As explained in the New Scientist article "Unnatural selection: Robots start to evolve", the robots created by the researchers use a neural network. This isn't new and artificial intelligence researchers have been tinkering with neural networks in robots for quite a while. What is new, however, is their use of an incremental evolutionary algorithm (IEA).

Typically, with a neural net and for a given primary command (required/desired behavior), the robot will try a bunch of things until it finds some combination that works. And, over time and trials, it will develop the optimal control method to achieve that primary goal, at which point the neural net is frozen. MacLeod's team, however, added a little something extra. Their IEA pays attention to whether the robot suddenly ceases to meet its primary command.

The researchers started off with simple box-like robot, added peg legs, and told it to walk as fast as possible for 1000 s. Once the robot had learned to do that, they added jointed legs. The robot, faced with the fact that it could no longer achieve its goal, assigned new "neurons" (processing nodes) to figure out how to use these new, wobblier legs, building on its earlier work with the peg legs. Once again, the robot evolved a method of locomotion that met its requirements. This same process kicked in if the researchers added more legs or, interestingly enough, vision sensors.

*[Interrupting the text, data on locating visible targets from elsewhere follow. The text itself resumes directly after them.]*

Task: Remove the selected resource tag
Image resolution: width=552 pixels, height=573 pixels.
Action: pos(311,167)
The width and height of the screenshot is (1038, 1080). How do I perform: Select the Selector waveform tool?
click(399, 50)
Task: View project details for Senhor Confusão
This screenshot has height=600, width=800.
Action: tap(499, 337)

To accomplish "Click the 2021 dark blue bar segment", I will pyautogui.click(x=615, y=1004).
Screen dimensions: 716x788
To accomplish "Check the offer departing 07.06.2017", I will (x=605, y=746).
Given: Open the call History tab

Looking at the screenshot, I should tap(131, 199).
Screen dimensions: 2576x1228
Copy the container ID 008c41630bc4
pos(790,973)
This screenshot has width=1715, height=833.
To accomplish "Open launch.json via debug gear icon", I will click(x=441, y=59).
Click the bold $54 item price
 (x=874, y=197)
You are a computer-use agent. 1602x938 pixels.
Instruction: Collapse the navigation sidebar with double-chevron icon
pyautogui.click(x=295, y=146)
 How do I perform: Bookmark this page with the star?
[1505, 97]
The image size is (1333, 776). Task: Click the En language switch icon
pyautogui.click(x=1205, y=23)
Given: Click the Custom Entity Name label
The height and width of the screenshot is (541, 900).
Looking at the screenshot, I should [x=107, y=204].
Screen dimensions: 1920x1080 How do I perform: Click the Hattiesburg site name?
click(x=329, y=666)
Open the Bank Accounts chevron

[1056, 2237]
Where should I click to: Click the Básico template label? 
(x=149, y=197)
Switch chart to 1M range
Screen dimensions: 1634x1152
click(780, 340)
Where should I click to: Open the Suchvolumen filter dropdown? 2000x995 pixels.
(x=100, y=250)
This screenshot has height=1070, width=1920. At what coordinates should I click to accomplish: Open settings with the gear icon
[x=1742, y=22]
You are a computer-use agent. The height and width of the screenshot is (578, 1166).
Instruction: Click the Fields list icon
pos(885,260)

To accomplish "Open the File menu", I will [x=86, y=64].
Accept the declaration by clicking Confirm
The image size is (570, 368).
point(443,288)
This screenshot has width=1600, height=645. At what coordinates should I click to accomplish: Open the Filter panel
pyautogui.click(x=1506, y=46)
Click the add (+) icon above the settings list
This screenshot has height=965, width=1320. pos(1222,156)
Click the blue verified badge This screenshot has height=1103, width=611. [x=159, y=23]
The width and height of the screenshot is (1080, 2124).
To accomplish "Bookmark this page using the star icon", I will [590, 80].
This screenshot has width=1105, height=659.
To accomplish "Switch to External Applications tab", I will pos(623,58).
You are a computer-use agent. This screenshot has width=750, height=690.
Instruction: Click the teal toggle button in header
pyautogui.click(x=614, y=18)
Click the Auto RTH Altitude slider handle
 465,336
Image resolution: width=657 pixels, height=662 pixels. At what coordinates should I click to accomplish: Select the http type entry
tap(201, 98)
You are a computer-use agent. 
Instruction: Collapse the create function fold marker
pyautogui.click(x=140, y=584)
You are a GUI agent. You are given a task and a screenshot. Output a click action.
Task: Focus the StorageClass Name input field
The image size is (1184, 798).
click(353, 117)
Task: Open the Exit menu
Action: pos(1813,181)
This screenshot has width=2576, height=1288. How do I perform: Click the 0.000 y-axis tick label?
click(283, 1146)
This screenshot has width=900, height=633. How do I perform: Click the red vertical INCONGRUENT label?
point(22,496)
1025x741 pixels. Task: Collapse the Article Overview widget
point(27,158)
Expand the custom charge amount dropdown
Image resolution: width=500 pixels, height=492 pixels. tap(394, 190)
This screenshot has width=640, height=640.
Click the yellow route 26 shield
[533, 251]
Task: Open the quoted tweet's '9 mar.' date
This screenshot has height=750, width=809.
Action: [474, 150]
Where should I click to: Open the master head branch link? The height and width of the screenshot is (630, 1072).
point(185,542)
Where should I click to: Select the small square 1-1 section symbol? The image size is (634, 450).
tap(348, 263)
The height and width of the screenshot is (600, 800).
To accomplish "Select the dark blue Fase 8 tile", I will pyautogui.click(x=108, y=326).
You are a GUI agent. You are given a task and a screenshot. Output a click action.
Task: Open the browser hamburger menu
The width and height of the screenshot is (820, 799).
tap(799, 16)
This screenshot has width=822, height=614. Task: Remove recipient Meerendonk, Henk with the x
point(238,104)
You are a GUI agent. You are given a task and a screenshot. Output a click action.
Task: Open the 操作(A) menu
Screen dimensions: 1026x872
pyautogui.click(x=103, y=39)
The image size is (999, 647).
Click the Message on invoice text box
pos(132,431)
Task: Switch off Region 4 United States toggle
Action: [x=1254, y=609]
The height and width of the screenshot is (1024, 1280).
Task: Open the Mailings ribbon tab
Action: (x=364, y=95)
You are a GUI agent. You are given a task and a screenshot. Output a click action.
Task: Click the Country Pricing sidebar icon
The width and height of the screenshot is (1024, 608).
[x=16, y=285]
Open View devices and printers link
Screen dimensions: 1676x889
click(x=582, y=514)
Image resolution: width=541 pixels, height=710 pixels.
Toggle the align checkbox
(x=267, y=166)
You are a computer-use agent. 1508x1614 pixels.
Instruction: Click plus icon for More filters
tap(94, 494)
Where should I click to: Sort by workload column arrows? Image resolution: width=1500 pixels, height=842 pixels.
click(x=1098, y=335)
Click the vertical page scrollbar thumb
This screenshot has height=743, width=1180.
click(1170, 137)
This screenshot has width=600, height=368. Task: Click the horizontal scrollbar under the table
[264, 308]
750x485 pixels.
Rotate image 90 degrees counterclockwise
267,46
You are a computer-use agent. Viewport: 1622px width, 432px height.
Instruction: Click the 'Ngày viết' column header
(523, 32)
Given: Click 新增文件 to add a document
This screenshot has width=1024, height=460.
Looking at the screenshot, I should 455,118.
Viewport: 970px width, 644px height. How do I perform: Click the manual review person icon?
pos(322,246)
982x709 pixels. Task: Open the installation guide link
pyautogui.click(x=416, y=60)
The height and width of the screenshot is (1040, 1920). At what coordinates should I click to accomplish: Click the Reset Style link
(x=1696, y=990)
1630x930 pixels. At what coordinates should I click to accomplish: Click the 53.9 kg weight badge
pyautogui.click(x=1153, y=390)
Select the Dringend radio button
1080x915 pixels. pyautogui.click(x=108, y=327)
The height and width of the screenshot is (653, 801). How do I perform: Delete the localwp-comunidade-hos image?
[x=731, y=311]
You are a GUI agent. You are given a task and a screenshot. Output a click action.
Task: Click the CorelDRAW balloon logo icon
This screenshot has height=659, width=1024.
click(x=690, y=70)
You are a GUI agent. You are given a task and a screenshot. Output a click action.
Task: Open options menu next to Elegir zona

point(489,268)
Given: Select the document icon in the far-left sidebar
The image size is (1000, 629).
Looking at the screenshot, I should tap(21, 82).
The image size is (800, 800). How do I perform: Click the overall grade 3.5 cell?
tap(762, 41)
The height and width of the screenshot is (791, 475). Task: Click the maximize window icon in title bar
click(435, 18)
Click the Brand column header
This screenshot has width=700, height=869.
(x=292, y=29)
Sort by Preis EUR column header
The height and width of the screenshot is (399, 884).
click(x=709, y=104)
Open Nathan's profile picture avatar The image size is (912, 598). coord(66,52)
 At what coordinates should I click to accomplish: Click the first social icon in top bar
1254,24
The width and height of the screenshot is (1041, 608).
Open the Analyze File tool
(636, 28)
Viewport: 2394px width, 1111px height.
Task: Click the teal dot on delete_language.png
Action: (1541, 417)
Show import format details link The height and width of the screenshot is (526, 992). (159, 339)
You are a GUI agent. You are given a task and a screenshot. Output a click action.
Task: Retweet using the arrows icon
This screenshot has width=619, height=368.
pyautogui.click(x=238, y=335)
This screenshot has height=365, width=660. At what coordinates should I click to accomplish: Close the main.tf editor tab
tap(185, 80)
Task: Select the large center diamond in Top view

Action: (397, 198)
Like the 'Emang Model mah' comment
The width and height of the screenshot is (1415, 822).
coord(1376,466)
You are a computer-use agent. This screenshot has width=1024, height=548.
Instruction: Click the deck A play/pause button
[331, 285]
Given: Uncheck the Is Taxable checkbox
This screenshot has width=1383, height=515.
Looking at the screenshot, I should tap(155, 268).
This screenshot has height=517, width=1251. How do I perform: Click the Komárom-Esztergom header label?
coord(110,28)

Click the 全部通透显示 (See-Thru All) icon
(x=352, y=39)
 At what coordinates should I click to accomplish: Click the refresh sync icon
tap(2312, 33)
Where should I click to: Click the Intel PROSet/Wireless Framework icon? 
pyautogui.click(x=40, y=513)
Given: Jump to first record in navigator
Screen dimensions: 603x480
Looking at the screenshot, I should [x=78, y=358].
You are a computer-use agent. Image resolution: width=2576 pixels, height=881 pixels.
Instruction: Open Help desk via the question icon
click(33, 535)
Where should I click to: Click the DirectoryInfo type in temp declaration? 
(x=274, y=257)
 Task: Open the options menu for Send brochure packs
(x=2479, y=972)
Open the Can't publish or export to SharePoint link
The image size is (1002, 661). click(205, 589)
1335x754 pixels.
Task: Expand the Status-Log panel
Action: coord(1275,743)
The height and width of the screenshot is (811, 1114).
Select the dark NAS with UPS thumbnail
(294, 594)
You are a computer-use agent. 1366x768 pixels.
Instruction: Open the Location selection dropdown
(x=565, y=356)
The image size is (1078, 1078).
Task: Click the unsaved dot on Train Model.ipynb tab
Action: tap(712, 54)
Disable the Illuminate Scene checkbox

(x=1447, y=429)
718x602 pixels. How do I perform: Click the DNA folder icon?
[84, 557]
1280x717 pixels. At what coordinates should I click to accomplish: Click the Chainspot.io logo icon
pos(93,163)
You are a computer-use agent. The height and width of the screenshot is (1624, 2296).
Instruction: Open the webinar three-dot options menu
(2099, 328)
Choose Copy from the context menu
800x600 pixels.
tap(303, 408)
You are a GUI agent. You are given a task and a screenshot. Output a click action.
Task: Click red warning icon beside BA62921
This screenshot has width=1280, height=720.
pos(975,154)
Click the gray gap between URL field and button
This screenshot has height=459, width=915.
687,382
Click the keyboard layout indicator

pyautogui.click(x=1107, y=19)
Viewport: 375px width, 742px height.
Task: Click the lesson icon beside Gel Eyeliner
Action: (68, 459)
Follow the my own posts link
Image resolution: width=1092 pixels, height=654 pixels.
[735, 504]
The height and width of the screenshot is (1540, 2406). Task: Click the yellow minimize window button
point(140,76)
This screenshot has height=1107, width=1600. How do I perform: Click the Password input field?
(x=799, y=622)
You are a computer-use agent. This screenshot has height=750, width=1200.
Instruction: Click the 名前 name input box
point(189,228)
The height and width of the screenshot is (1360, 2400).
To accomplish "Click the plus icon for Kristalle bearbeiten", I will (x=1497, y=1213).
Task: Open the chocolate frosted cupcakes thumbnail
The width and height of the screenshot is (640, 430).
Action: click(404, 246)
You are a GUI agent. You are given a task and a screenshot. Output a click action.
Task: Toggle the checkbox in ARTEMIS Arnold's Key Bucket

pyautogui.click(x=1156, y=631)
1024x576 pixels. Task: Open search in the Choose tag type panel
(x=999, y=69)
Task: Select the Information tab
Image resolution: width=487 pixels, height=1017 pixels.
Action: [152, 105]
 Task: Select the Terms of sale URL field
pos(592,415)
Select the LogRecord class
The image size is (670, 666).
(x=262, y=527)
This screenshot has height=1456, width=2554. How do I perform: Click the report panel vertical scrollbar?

We're still a long, long way off from the Terminator knocking on our doors and telling us to accompany them if we want to live. For starters, most of our current robots do poorly in uncontrolled (dynamic) environments and are sorely limited in the tasks that they can carry out. However, taking a page from nature's book and enabling complex behavior by building it up, layer by layer, from the basic to the complicated, is a really interesting approach. Let's see if it has legs.